→ Your objective
Reproduce precisely the lines of the listing below, starting with the line that contains "The width and height of the screenshot is (828, 556)." and stopping after the line that contains "Instruction: Open the 芯片研发 tab"; include nothing else.

→ Exercise inputs
=======

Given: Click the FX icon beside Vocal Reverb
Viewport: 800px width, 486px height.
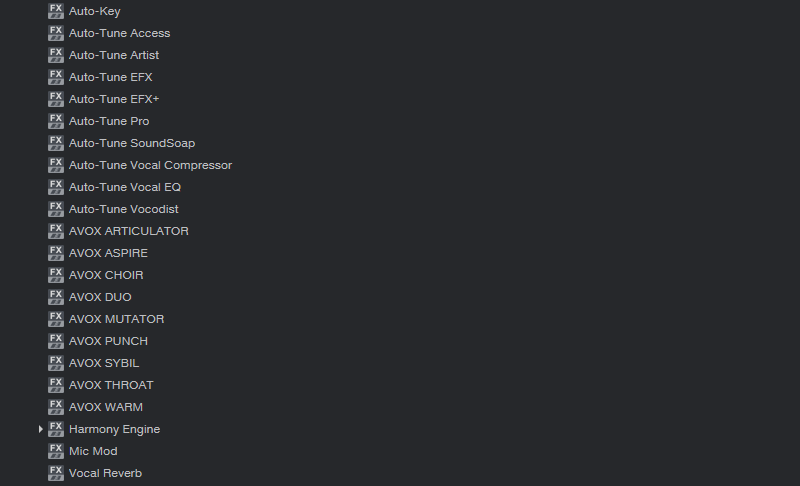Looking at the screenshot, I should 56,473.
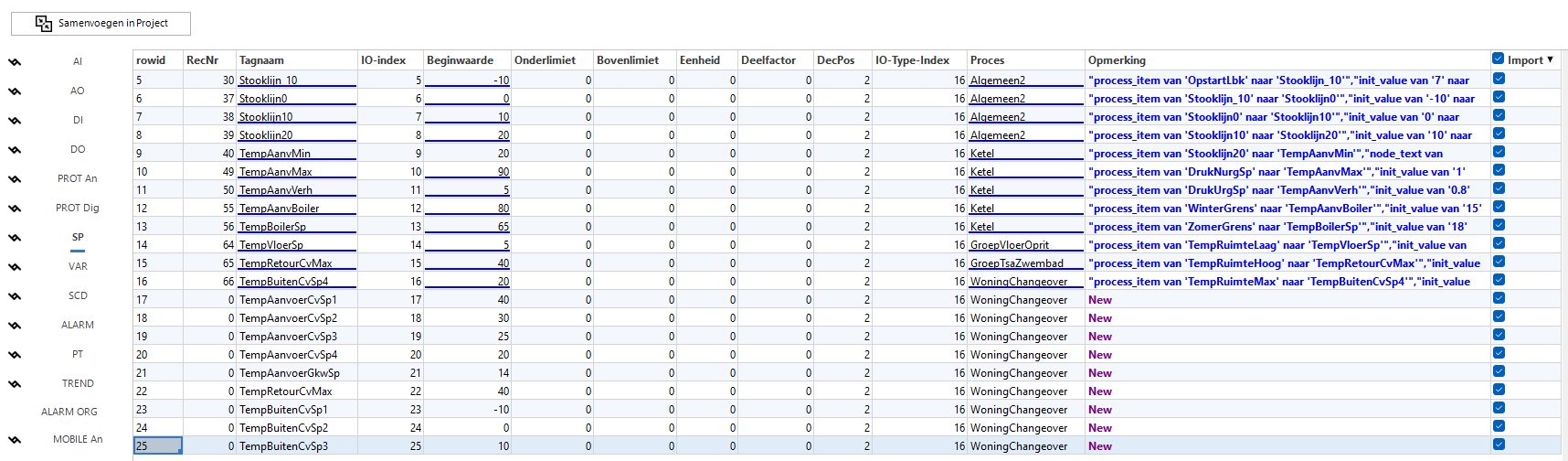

=======

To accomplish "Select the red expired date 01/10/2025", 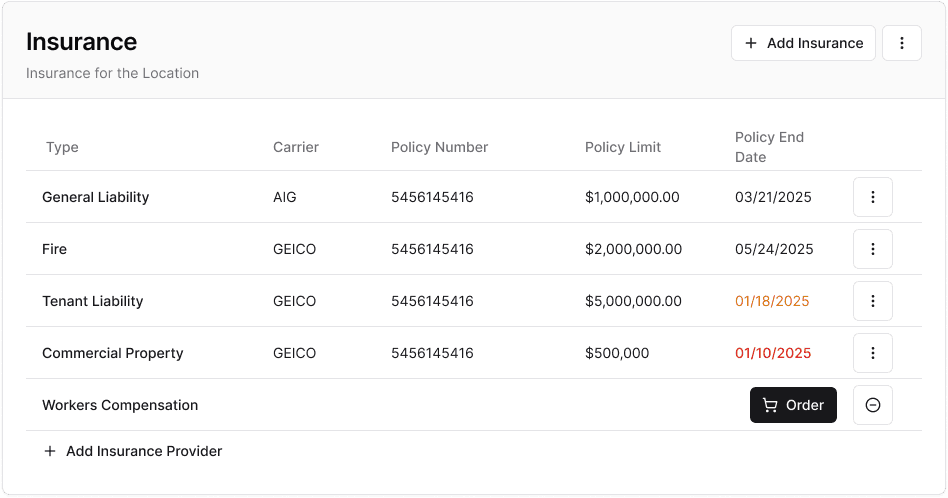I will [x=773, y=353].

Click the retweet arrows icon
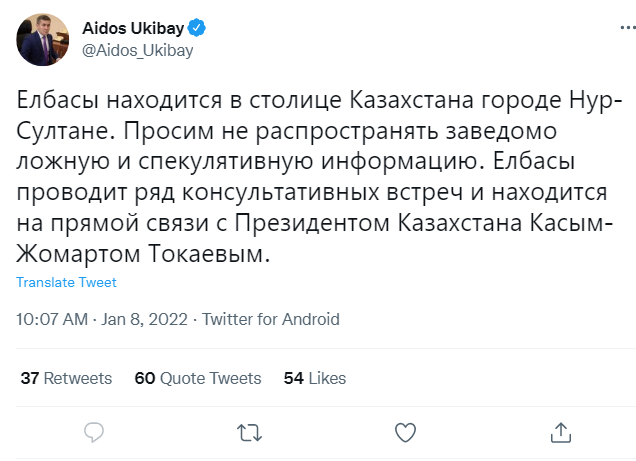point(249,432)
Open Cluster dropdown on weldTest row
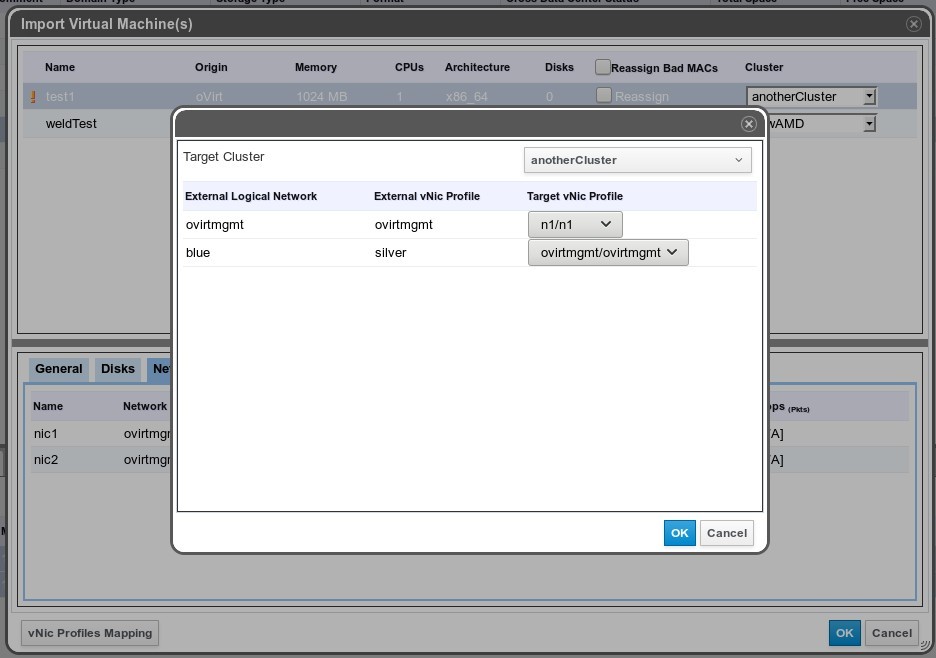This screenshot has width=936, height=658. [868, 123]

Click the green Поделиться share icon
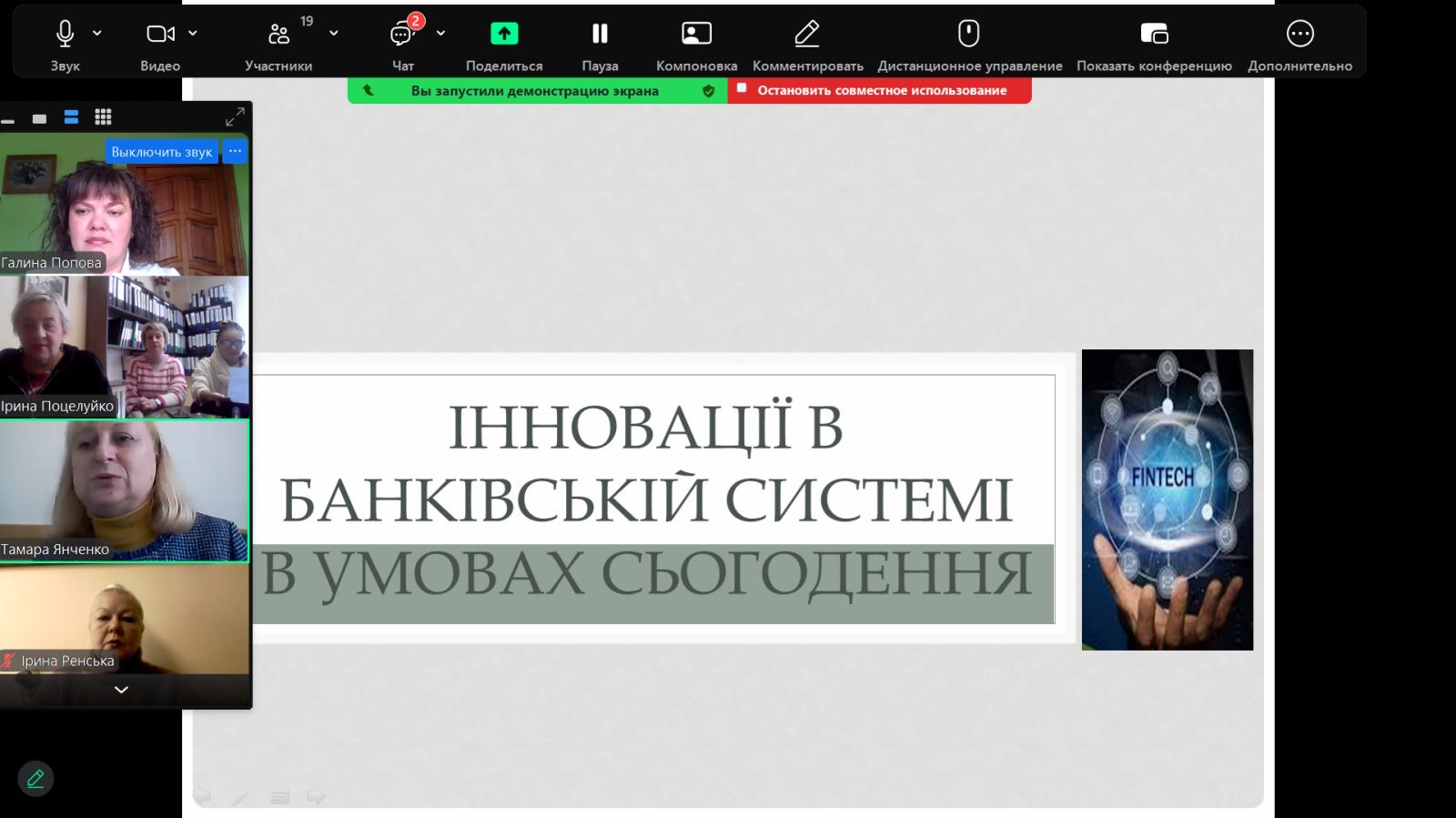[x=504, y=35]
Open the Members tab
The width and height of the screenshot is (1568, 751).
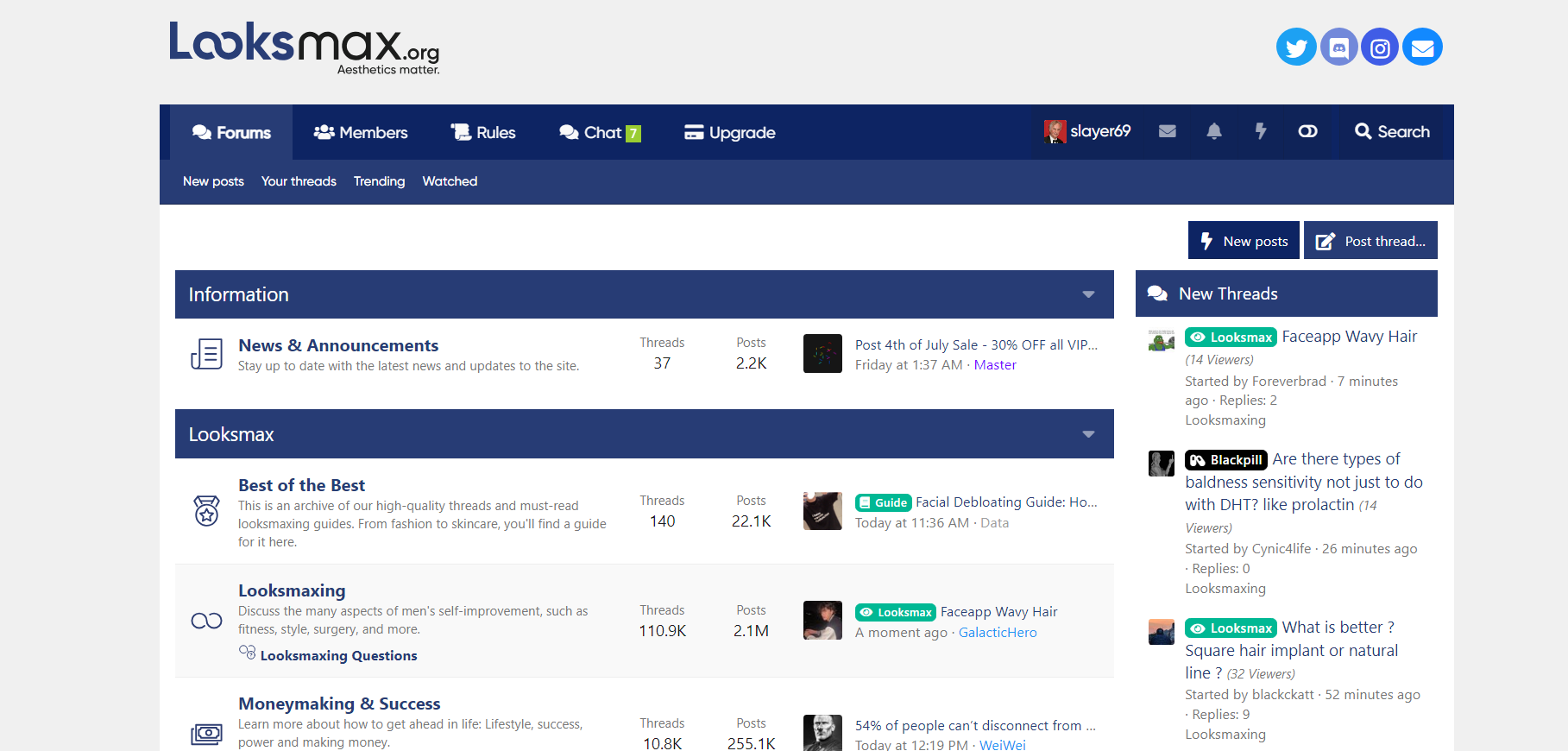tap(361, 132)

=======

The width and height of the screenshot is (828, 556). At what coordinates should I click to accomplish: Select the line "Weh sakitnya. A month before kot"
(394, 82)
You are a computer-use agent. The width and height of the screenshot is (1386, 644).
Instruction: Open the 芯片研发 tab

=======

→ Completed exercise
The width and height of the screenshot is (828, 556). At what coordinates should I click to accomplish: Select the line "Weh sakitnya. A month before kot"
(394, 82)
You are a computer-use agent. The width and height of the screenshot is (1386, 644).
Instruction: Open the 芯片研发 tab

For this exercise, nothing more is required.